Pagi ini, beberapa ratus yard mendekati gerbang, Sienna berhenti dan sekarang menunjuk waspada. Di belakang Trike, Langdon melihat ke depan dan dengan segera membagi kecemasan yang sama. Di depan mereka, barisan panjang mobil  berhenti. Lalu lintas di perputaran telah dihentikan oleh barikade polisi, dan makin banyak mobil polisi yang datang sekarang. Petugas bersenjata berjalan dari mobil ke mobil, mengajukan pertanyaan.
Tidak mungkin untuk kita, Langdon berpikir. Mungkinkah?
Seorang pengendara sepeda berkeringat mengayuh mendekati mereka di Viale Machiavelli menjauh dari lalu lintas. Dia berada di sepeda telentang, kaki telanjangnya mengayuh di depannya.
Sienna berteriak padanya. “Cos’ e successo?”
“E chi lo sa!” dia berteriak kembali, terlihat cemas. “Carabinieri.” Dia bergegas berlalu, terlihat ingin sekali untuk keluar dari area itu.
Sienna berbalik ke Langdon, raut mukanya muram. “Blok Jalan Polisi Militer.”
Sirine meraung di kejauhan di belakang mereka, dan Sienna berputar di tempat duduknya, menatap kembali Vialle Machiavelli, wajahnya sekarang tertutup dengan ketakutan.
Kita terperangkap di tengah, Langdon berpikir, meninjau area untuk mencari jalan keluar – persimpangan jalan, taman, tempat parkir – tapi semua yang dia lihat adalah pemukiman pribadi di sisi kiri meraka dan dindind batu tinggi di sisi kanannya.
Sirine semakin mengeras.
“Di atas sana,” Langdon mendorong, menunjuk tiga puluh yard di depan ke sebuah situs konstruksi kosong di mana sebuah pengaduk semen portabel menawarkan setidaknya sedikit penutup.
Sienna menarik gas motro ke atas trotoar dan memacunya ke area kerja itu. Mereka parkir di belakang pengaduk semen, dengan cepat menyadari bahwa itu hanya cukup menyembunyikan Trike saja.
“Ikuti aku,” Sienna berkata, bergegas menuju sebuah gubuk perkakas portabel kecil yang berada di belukar tersandar di dinding batu.
Itu bukan sebuah gubuk perkakas, Langdon menyadari, hidungnya mengernyit saat mereka mendekat. Itu sebuah Porta-Potty.

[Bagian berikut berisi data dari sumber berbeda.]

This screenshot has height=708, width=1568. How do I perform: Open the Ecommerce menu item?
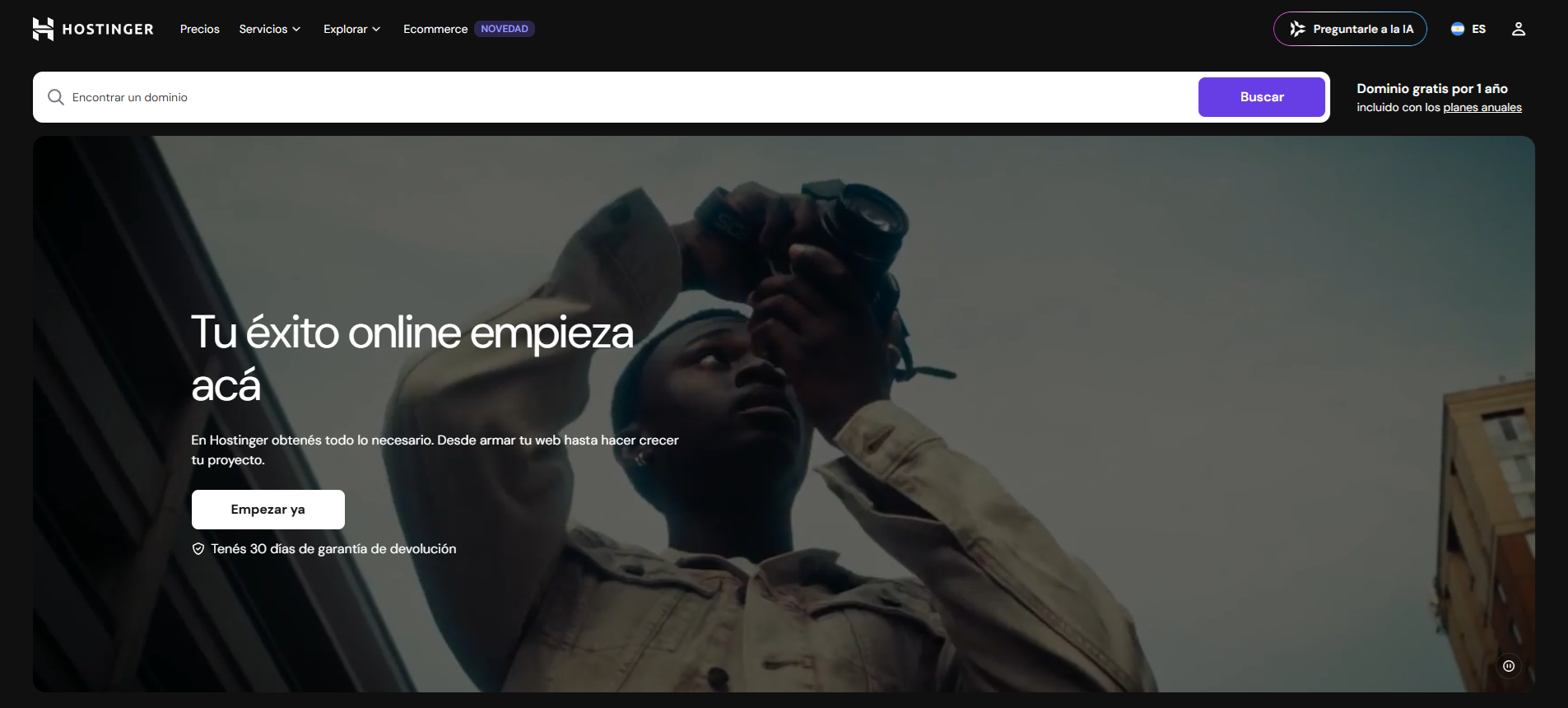point(435,29)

Saat Langdon dan Sienna tiba di luar toilet kimia pekerja konstruksi, mereka dapat mendengar mobil polisi mendekat dari belakang mereka. Sienna berusaha membuka pegangan pintu, tapi itu tidak bergeser sedikitpun. Sebuah rantai berat dan gembok mengamankanya. Langdon meraih lengan Sienna dan menariknya memutar ke belakang bangunan itu, memaksanya masuk ke dalam tempat sempit antara toilet dan dinding batu. Keduanya hampir tidak muat, dan udara tercium busuk dan berat.

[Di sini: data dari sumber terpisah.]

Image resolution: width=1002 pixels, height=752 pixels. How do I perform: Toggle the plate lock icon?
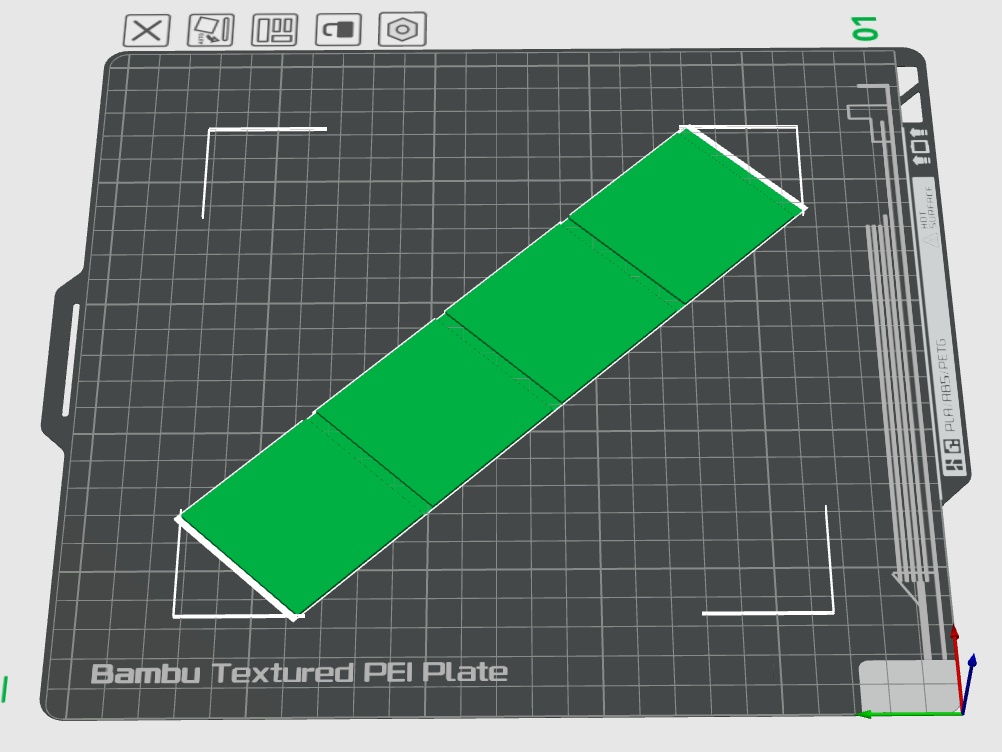tap(338, 29)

Langdon menyelip di belakangnya tepat saat sebuah Subaru Forester hitam  datang untuk mengamati keadaan dengan tulisan CARABINIERI menghiasi sisinya. Kendaraan itu berjalan perlahan melalui lokasi mereka.
Polisi militer Italia, Langdon berpikir, tidak percaya. Dia menduga-duga jika para petugas ini juga mendapat perintah untuk menembak di tempat.
“Seseorang benar-benar serius tentang menemukan kita,” Sienna berbisik. “Dan bagaimanapun juga mereka lakukan.”
“GPS?” Langdon berseru. “Mungkin proyektor itu mempunyai alat pelacak di dalamnya?”
Sienna menggelengkan kepalanya. “Percayalah, jika benda itu dapat dilacak, polisi sudah tepat di atas kita sekarang.”
Langdon menaikkan sosok tingginya, berusaha mendapatkan kenyamanan di lingkungan yang terbatas. Dia menemukan dirinya berhadapan dengan kolase grafiti bergaya elegan tergores di bagian belakang Porta-Potty.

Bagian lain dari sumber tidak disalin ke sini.